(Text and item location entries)
--- begin ---

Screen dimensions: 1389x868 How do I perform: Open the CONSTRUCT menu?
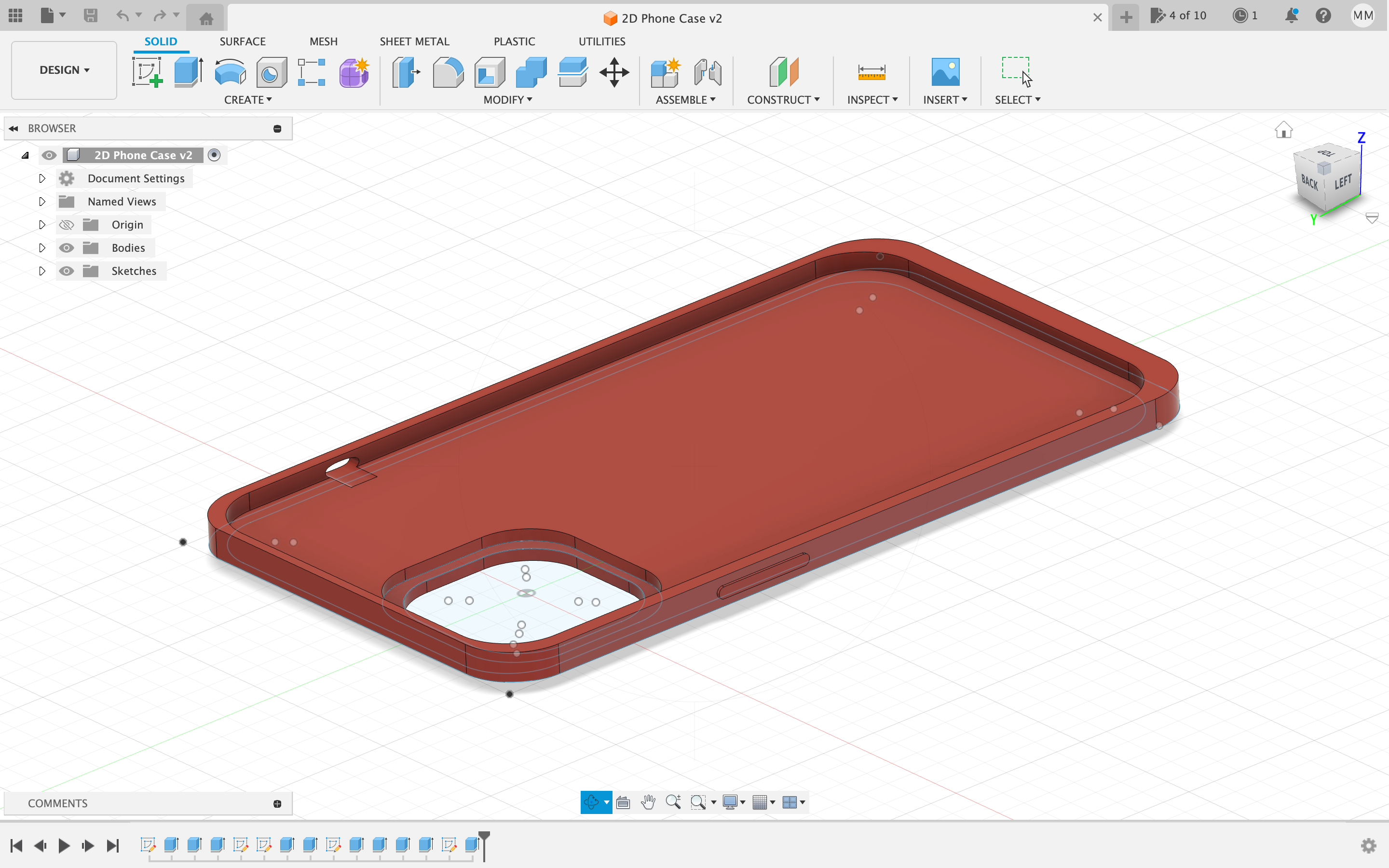[783, 100]
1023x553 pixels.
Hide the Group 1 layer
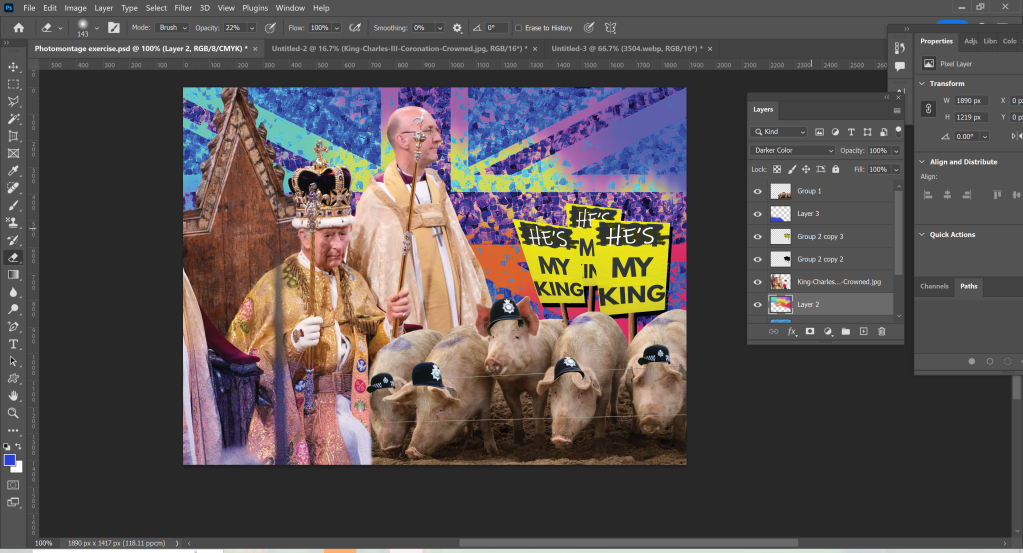(757, 191)
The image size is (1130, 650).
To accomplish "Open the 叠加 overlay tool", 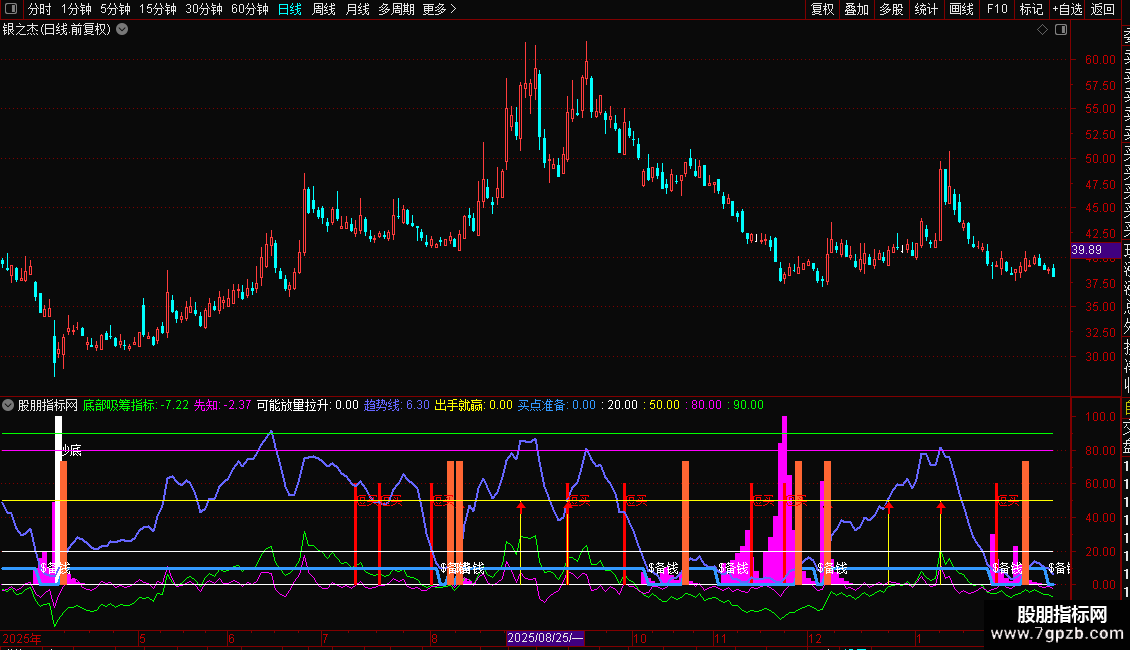I will click(x=856, y=10).
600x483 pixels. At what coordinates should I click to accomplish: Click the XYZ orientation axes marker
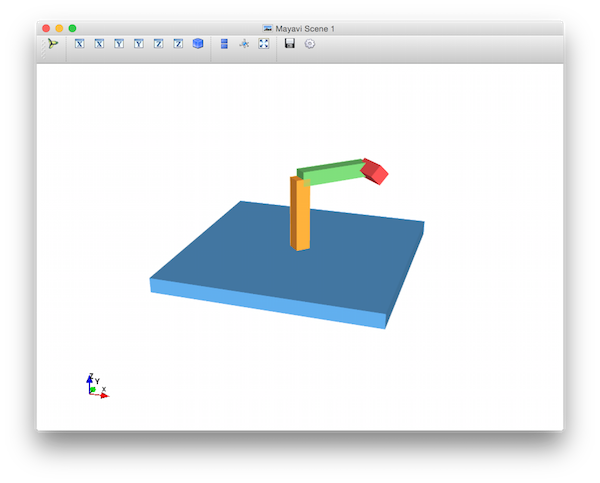coord(96,387)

--- end ---

◆ **Given exercise**
Format the rows as a two-column CSV with the headers request and location, starting at the line that contains "600x483 pixels. At" and continuing through the end of the rows. Put each field in quotation marks, replace line breaks with spaces, and omit the pictures.

◆ **Answer to the exercise**
request,location
"600x483 pixels. At what coordinates should I click to accomplish: Click the XYZ orientation axes marker","coord(96,387)"